Yeah, we're annoying, but the world needs more of us.

Joshssj4
06-20-2005, 12:13 PM
I come here to ask a simple factual question and you all assume I'm lying. As if I have nothing better to do with my life than spread lies on an internet forum. You should have better faith in those that seriously post here. This did happen and I would like to thank the posters that rather then asked pointless actually gave me the answer I had come here to find.

shday
06-20-2005, 01:16 PM
[ QUOTE ]
I come here to ask a simple factual question and you all assume I'm lying. As if I have nothing better to do with my life than spread lies on an internet forum. You should have better faith in those that seriously post here. This did happen and I would like to thank the posters that rather then asked pointless actually gave me the answer I had come here to find.

[/ QUOTE ]

Dude, no one was rude or flamed you... just expressing some scepticism here and there. You really shouldn't expect otherwise.
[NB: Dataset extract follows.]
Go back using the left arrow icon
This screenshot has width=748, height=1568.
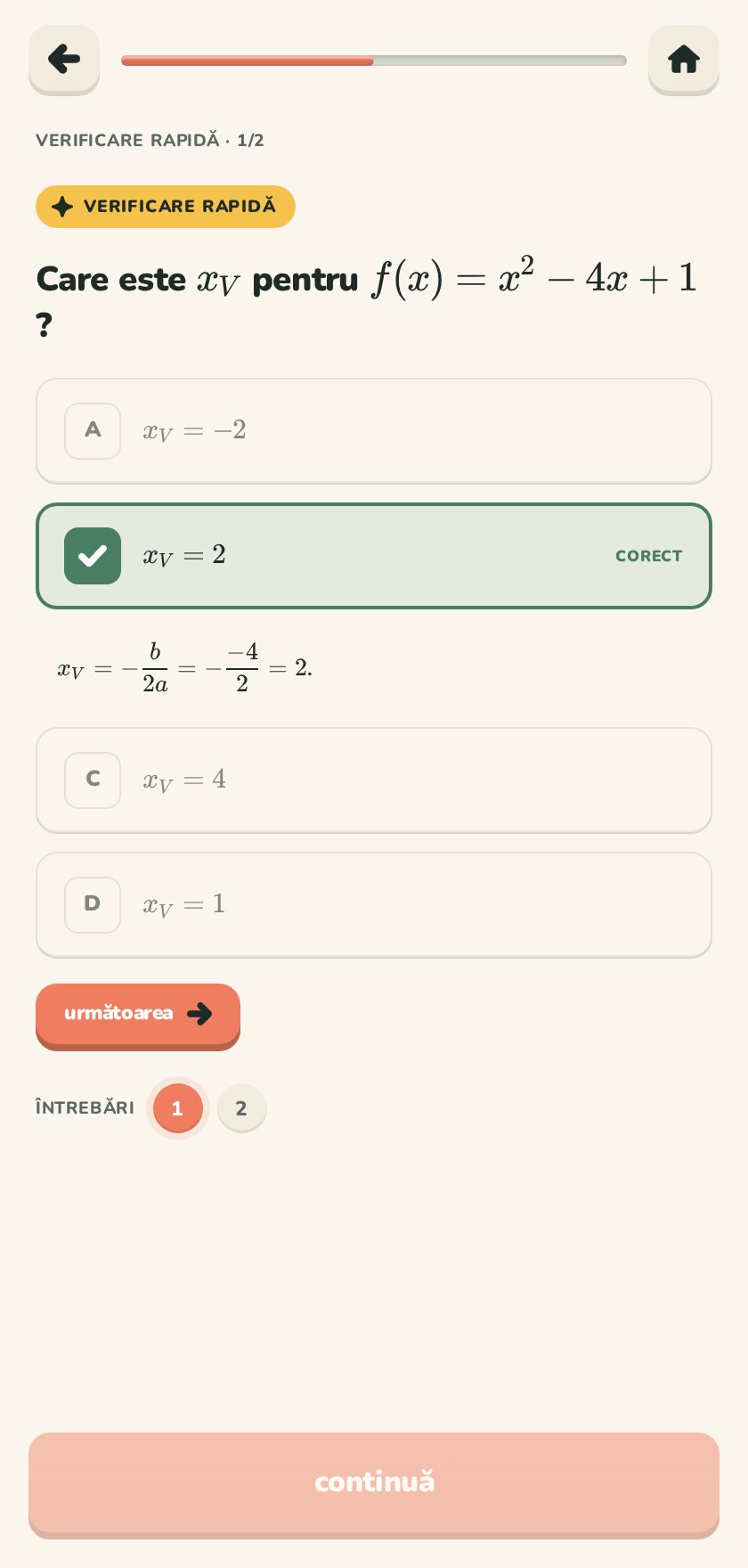pyautogui.click(x=64, y=60)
Personally, I think a software glitch was more likely the cause of what you saw (compared to it happening by chance alone).

ajmargarine
06-23-2005, 02:47 AM
I was playing in a tournament last week, and the first 2 flops of the tourney were exactly the same, suits and values (for real)(no, i'm serious)(lol). So to figure the probability of that happening you would go (and this is a question):

((3/52)(2/51)(1/50))^2= the probability?!???
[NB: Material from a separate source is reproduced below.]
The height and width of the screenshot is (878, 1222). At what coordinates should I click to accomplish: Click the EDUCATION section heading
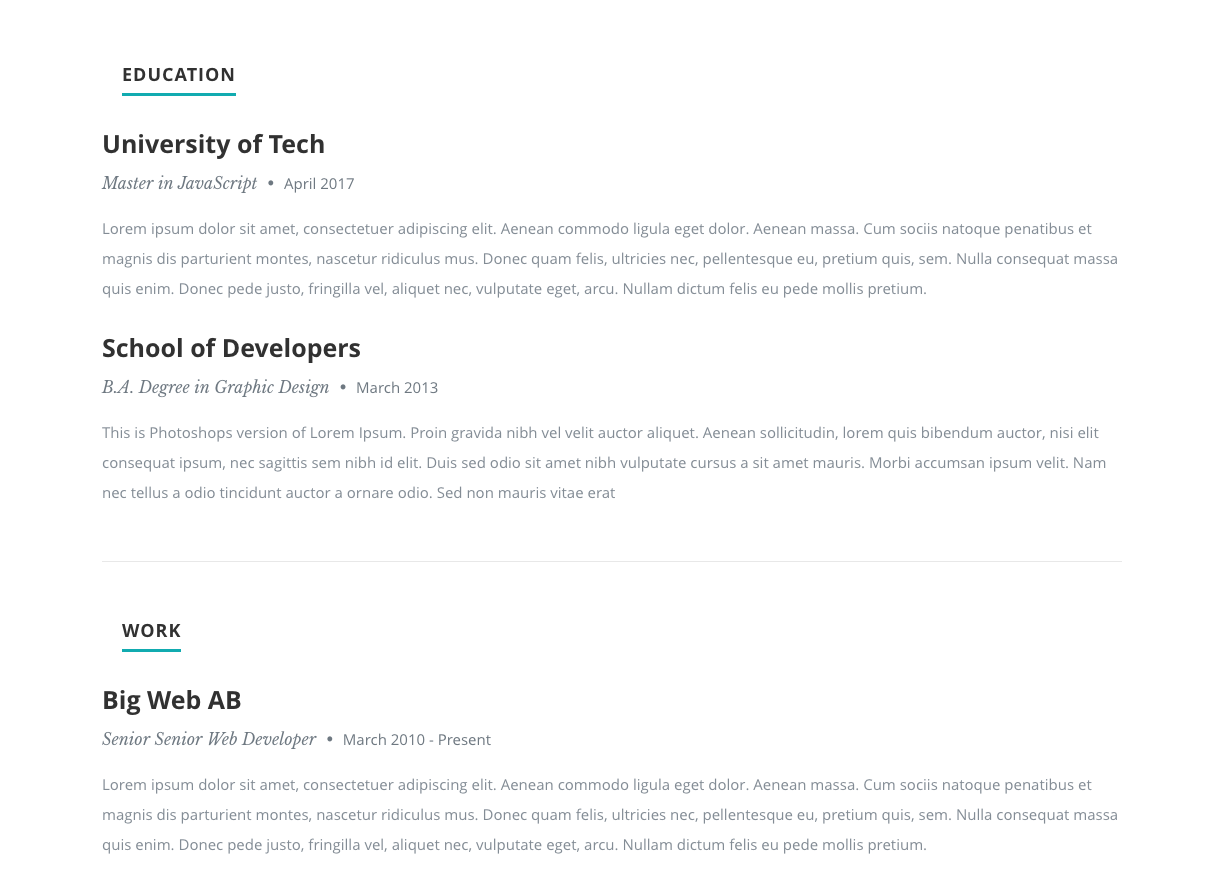(x=179, y=75)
(despite a year of college calculus, and a flirtation with majoring in math, I barely remember anything I learned back then--this forum looks like a nice place to relearn and learn, especially as it applies to poker)

Jordan Olsommer
06-23-2005, 04:10 AM
The probability of any one specific flop if you don't know any hole cards is 1/(52c3). So two in a row would be (1/(52c3))^2 = .00000000247

But I'm assuming you knew what your hole cards were, so that means the number of possible flops is 50c3, not 52c3, so the probability would then be (1/(50c3))^2 = .000000002603, or 384,159,999-to-1.
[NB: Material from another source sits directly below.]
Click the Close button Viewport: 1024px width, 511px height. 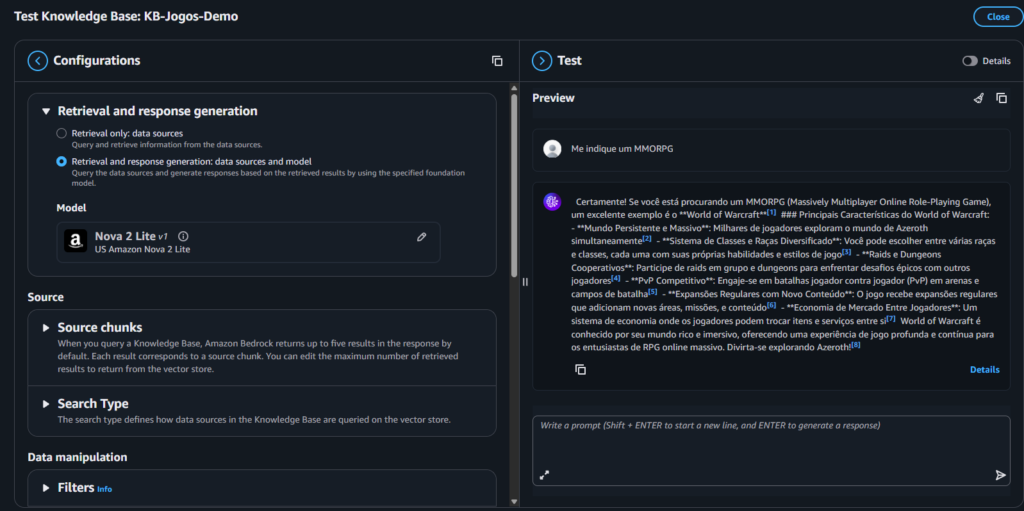point(997,17)
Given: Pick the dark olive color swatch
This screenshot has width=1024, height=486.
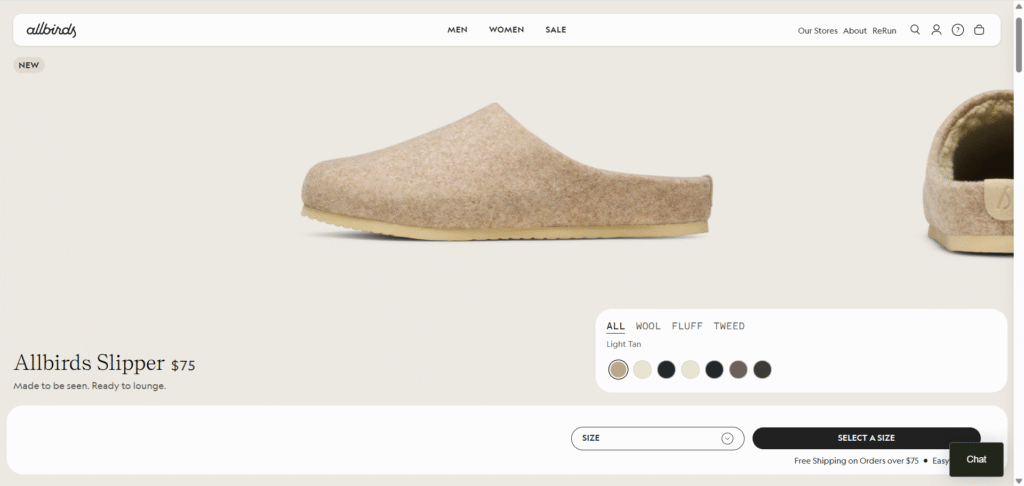Looking at the screenshot, I should click(762, 370).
If you want really rare, the probability that you'll get the same board twice in a row (that's same flop, same turn, same river) is .00000000000000047055, or 2,125,136,240,639,999-to-1

SumZero
06-23-2005, 04:18 AM
I just got 5d 4h, 3h 2s, Ah Tc, 4c 6h, and 6s 2h in a row. What are the odds I ever get that same 5 hand in a row sequence? What are the odds that I'm making that up?

AaronBrown
06-23-2005, 08:01 AM
Jordan Olsommer computed what you asked mathematically, ((3/52)(2/51)(1/50))^2, but not what you asked in words. Your formula gives the probability that the first two flops will be some specific hand, say 5c 9d Kh.

The chance that the first two flops will be the same as each other, without specifying what they are, is the square root of that (in other words, remove the square from your formula). That's 1/22,100.